* **ABOUT THIS EXERCISE**: Everything in the listing below should be repeated exactly.
==============================
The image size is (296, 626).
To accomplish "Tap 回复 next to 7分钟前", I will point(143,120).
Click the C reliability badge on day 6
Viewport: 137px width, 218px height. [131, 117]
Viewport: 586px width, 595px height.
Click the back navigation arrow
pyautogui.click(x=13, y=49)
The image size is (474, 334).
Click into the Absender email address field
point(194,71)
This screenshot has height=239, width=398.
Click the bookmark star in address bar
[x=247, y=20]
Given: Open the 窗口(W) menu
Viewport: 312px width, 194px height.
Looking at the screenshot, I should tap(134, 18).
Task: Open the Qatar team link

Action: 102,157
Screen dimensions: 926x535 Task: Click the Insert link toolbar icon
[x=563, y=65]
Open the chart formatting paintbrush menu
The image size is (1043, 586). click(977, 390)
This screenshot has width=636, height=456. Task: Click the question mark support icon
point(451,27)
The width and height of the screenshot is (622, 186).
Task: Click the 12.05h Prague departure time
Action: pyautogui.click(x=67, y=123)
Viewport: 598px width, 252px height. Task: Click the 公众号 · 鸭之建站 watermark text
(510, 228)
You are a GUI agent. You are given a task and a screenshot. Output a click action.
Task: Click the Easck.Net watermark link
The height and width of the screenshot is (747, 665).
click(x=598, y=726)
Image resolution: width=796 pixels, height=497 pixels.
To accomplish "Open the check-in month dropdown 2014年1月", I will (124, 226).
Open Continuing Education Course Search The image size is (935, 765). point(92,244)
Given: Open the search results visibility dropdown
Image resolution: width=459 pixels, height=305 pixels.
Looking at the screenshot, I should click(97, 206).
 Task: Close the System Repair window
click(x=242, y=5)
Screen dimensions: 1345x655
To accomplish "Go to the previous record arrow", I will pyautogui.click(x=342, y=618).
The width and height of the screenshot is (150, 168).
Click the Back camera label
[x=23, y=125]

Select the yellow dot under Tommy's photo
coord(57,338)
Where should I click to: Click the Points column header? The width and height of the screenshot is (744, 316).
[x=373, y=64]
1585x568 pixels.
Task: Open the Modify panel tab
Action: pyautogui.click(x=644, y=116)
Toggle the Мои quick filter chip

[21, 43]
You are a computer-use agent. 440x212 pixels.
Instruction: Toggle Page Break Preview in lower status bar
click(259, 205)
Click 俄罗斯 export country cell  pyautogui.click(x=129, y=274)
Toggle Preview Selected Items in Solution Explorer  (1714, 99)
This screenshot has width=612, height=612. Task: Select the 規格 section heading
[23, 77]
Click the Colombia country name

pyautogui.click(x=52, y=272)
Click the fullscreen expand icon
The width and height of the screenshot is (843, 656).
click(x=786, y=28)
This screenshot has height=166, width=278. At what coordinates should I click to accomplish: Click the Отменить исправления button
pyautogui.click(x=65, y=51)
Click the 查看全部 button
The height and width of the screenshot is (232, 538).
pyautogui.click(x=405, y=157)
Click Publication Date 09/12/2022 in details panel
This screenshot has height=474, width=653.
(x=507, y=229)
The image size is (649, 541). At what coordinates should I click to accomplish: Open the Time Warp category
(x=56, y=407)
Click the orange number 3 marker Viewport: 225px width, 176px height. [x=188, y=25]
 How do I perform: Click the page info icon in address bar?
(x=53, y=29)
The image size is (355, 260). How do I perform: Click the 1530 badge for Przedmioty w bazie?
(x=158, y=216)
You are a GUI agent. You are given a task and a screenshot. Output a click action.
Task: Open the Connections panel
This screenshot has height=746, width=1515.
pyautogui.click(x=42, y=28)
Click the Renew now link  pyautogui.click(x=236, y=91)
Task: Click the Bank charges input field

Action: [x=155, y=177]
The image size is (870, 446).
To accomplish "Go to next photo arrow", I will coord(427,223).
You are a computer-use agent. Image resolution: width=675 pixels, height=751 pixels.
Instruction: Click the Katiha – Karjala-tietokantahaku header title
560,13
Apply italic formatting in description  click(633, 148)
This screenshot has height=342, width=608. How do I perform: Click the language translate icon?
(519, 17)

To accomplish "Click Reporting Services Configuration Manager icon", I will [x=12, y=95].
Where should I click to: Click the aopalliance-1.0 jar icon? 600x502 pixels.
==============================
* **ANSWER SPACE**:
The image size is (296, 626).
To accomplish "Tap 回复 next to 7分钟前", I will point(143,120).
Click the C reliability badge on day 6
Viewport: 137px width, 218px height. [131, 117]
Viewport: 586px width, 595px height.
Click the back navigation arrow
pyautogui.click(x=13, y=49)
The image size is (474, 334).
Click into the Absender email address field
point(194,71)
This screenshot has height=239, width=398.
Click the bookmark star in address bar
[x=247, y=20]
Given: Open the 窗口(W) menu
Viewport: 312px width, 194px height.
Looking at the screenshot, I should tap(134, 18).
Task: Open the Qatar team link

Action: 102,157
Screen dimensions: 926x535 Task: Click the Insert link toolbar icon
[x=563, y=65]
Open the chart formatting paintbrush menu
The image size is (1043, 586). click(977, 390)
This screenshot has width=636, height=456. Task: Click the question mark support icon
point(451,27)
The width and height of the screenshot is (622, 186).
Task: Click the 12.05h Prague departure time
Action: pyautogui.click(x=67, y=123)
Viewport: 598px width, 252px height. Task: Click the 公众号 · 鸭之建站 watermark text
(510, 228)
You are a GUI agent. You are given a task and a screenshot. Output a click action.
Task: Click the Easck.Net watermark link
The height and width of the screenshot is (747, 665).
click(x=598, y=726)
Image resolution: width=796 pixels, height=497 pixels.
To accomplish "Open the check-in month dropdown 2014年1月", I will (124, 226).
Open Continuing Education Course Search The image size is (935, 765). point(92,244)
Given: Open the search results visibility dropdown
Image resolution: width=459 pixels, height=305 pixels.
Looking at the screenshot, I should click(97, 206).
 Task: Close the System Repair window
click(x=242, y=5)
Screen dimensions: 1345x655
To accomplish "Go to the previous record arrow", I will pyautogui.click(x=342, y=618).
The width and height of the screenshot is (150, 168).
Click the Back camera label
[x=23, y=125]

Select the yellow dot under Tommy's photo
coord(57,338)
Where should I click to: Click the Points column header? The width and height of the screenshot is (744, 316).
[x=373, y=64]
1585x568 pixels.
Task: Open the Modify panel tab
Action: pyautogui.click(x=644, y=116)
Toggle the Мои quick filter chip

[21, 43]
You are a computer-use agent. 440x212 pixels.
Instruction: Toggle Page Break Preview in lower status bar
click(259, 205)
Click 俄罗斯 export country cell  pyautogui.click(x=129, y=274)
Toggle Preview Selected Items in Solution Explorer  (1714, 99)
This screenshot has width=612, height=612. Task: Select the 規格 section heading
[23, 77]
Click the Colombia country name

pyautogui.click(x=52, y=272)
Click the fullscreen expand icon
The width and height of the screenshot is (843, 656).
click(x=786, y=28)
This screenshot has height=166, width=278. At what coordinates should I click to accomplish: Click the Отменить исправления button
pyautogui.click(x=65, y=51)
Click the 查看全部 button
The height and width of the screenshot is (232, 538).
pyautogui.click(x=405, y=157)
Click Publication Date 09/12/2022 in details panel
This screenshot has height=474, width=653.
(x=507, y=229)
The image size is (649, 541). At what coordinates should I click to accomplish: Open the Time Warp category
(x=56, y=407)
Click the orange number 3 marker Viewport: 225px width, 176px height. [x=188, y=25]
 How do I perform: Click the page info icon in address bar?
(x=53, y=29)
The image size is (355, 260). How do I perform: Click the 1530 badge for Przedmioty w bazie?
(x=158, y=216)
You are a GUI agent. You are given a task and a screenshot. Output a click action.
Task: Open the Connections panel
This screenshot has height=746, width=1515.
pyautogui.click(x=42, y=28)
Click the Renew now link  pyautogui.click(x=236, y=91)
Task: Click the Bank charges input field

Action: [x=155, y=177]
The image size is (870, 446).
To accomplish "Go to next photo arrow", I will coord(427,223).
You are a computer-use agent. Image resolution: width=675 pixels, height=751 pixels.
Instruction: Click the Katiha – Karjala-tietokantahaku header title
560,13
Apply italic formatting in description  click(633, 148)
This screenshot has height=342, width=608. How do I perform: Click the language translate icon?
(519, 17)

To accomplish "Click Reporting Services Configuration Manager icon", I will [x=12, y=95].
Where should I click to: Click the aopalliance-1.0 jar icon? 600x502 pixels.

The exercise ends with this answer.